Highlights & Insights¶
- Concept of Intrinsic Time: Completely decoupling the influence of the LRS from signal learning is the key innovation for achieving a unified analysis. Intuitively, this concept corresponds to the "effective training steps".
- Physical Intuition of the Forgetting Kernel: \(\mathcal{K}(t) \asymp t^{-(2-1/\beta)}\) indicates that high-capacity models (small \(\beta\)) forget injected noise more slowly, explaining why larger models require more delicate LRS design.
- Mechanism of WSD's Advantage: The long stable phase accumulates sufficient signal learning, while the decaying phase at the absolute end efficiently dissipates accumulated noise; the two phases complement each other.
- Connection to Multi-Power-Law Models: Via integration by parts, FSL can be transformed to be approximately equivalent to the empirical MPL model of Tissue et al.
Limitations & Future Work¶
- The analysis is based on kernel regression (quadratic loss), which has a gap with the cross-entropy loss of actual LLMs.
- The continuous-time SDE approximation requires a sufficiently small step size, which might not hold in practical training.
- The analysis of random-\(M\) features only covers \(s \leq 1\), leaving the cases for easier tasks where \(s > 1\) unresolved.
- The precision of the \(\eqsim\) (constant factor) in FSL might be insufficient for practical fitting, requiring additional fitting parameters in LLM experiments.
Related Work & Insights¶
- vs Bordelon & Pehlevan (2024): They only analyzed gradient flow, whereas ours covers SGD with any LRS.
- vs Sorscher et al. (2024) / Paquette et al.: They analyzed constant-LRS SGD, whereas ours unifies and extends it.
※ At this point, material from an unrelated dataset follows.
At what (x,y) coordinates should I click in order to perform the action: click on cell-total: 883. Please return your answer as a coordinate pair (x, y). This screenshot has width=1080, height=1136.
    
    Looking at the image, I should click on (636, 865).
- vs Lin et al. (2024): They analyzed exponential decay LRS, whereas ours further covers WSD.
- vs Tissue et al. (2024): They proposed empirical MPL models, whereas ours provides theoretical explanations.
Rating¶
- Novelty: ⭐⭐⭐⭐⭐ The concept of intrinsic time and the FSL framework are significant theoretical innovations, unifying scattered prior work.
- Experimental Thoroughness: ⭐⭐⭐⭐ Numerical validation on kernel regression is thorough, and LLM experiments (0.1B-1B) enhance practical relevance.
- Writing Quality: ⭐⭐⭐⭐⭐ The physical interpretation of each term in the FSL is exceptionally clear, building an excellent bridge between theory and practice.
- Value: ⭐⭐⭐⭐⭐ It provides a solid theoretical foundation for understanding and designing LLM learning rate schedules.